- Born: 15 September 1968 (age 57) Vĩnh Lợi District, Bạc Liêu Province, Vietnam
- Occupations: Police officer (formerly); Freelance journalist;
- Organization: Free Vietnamese Journalists' Club
- Known for: Dissident blogging against the Communist Party of Vietnam
- Parents: Tưởng Năng Tiến; Đặng Thị Kim Liên;
- Awards: International Women of Courage Award (2013)

= Tạ Phong Tần =

Vietnamese blogger (born 1968)

Tạ Phong Tần (born 15 September 1968 in Vĩnh Lợi District, Bạc Liêu Province) is a Vietnamese dissident blogger. A former policewoman and a member of the Communist Party of Vietnam, she was arrested in September 2011 on anti-state propaganda charges. On 30 July, her mother immolated herself in front of the government offices in Bạc Liêu Province in protest of the charges against her daughter. On 24 September 2012, Tạ Phong Tần was sentenced to ten years in prison. Her arrest was protested by groups including the Office of the United Nations High Commissioner for Human Rights, the US State Department, Amnesty International, and Human Rights Watch.

Released after about 3 of 10 years of sentenced arrest and has traveled to the US, where she arrived on Saturday 20 September 2015, as US Foreign Ministry and CPJ (Committee to Protect Journalists) said.

== Blogging ==
When she began her blogging career, Tần worked as a policewoman. In 2004, she became a freelance journalist. Two years later, she started a blog titled Justice and Truth, which became popular for its reports on police abuses. Because of these reports and the criticism on the web about the policies of the Communist Party of Vietnam, she was expelled from the Party and lost her job in 2006.

WHAT YOU HAVE TO DO:
Pick up the article on Tạ Phong Tần after its final sentence, which ends "lost her job in 2006.", and keep writing it.

SOURCE DATA:
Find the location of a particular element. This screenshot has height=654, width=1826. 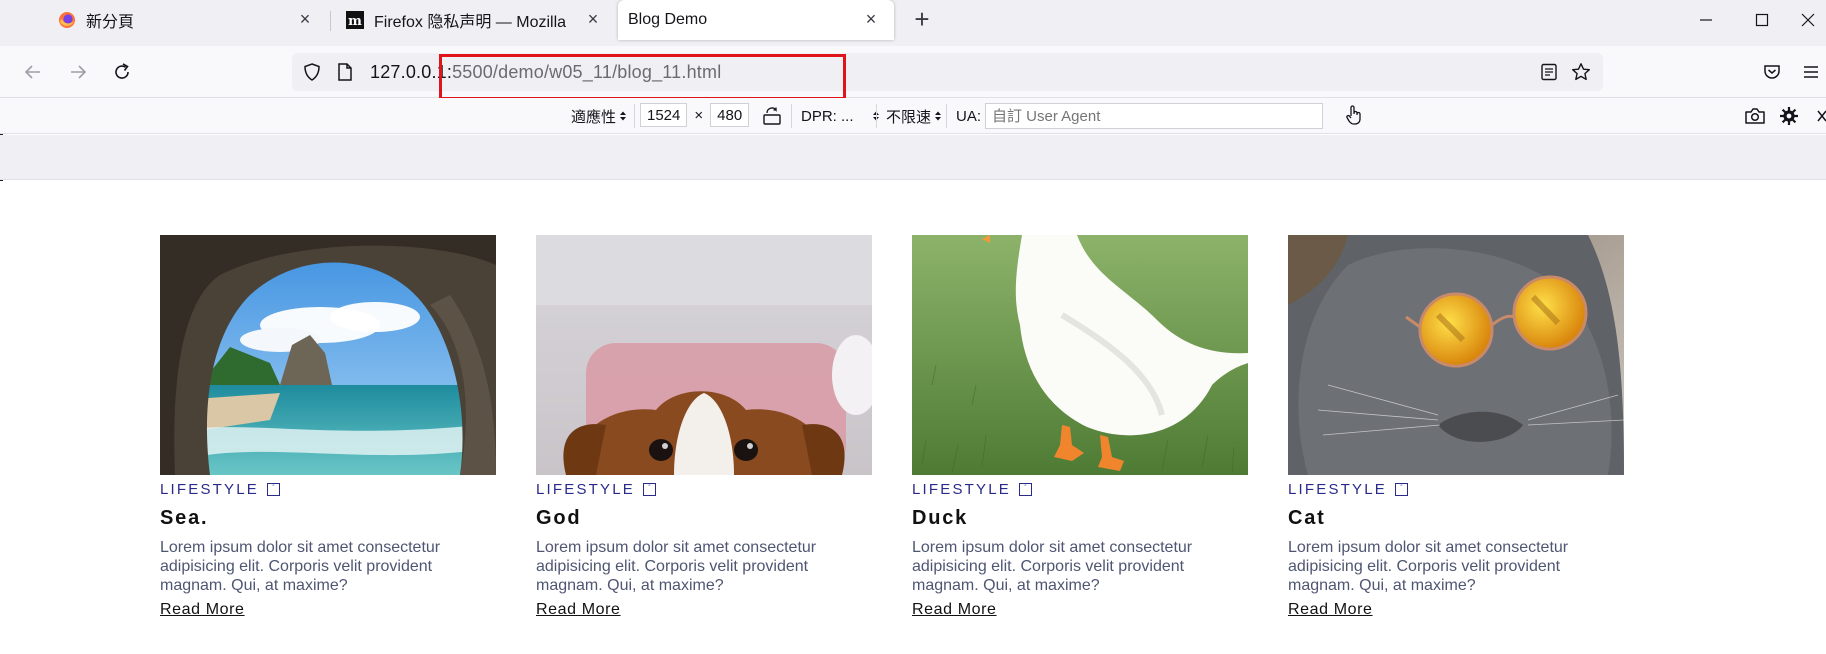

close-rdm-button is located at coordinates (1821, 116).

RESULT OF THE TASK:
Tạ Phong Tần was arrested in September 2011. She, along with fellow dissident bloggers Nguyễn Văn Hải and Phan Thanh Hải, had posted through the "Free Vietnamese Journalists' Club". The three were charged with writing anti-state propaganda. The charges carried a maximum sentence of twenty years' imprisonment. The Economist described the arrests as "the latest in a series of attempts by Vietnam's communist rulers to rein in the country's blossoming internet population."

The UN Office of the High Commissioner for Human Rights criticized the arrests, stating its concern for "what appears to be increasingly limited space for freedom of expression in Viet Nam". In a July 2012 visit to Hanoi, US Secretary of State Hillary Clinton expressed concern for the detention of the three members of the Free Vietnamese Journalists' Club. Amnesty International described the three as prisoners of conscience and urged their release. The International Federation for Human Rights and World Organisation Against Torture also released a joint statement calling on the Vietnamese government to release the three bloggers unconditionally.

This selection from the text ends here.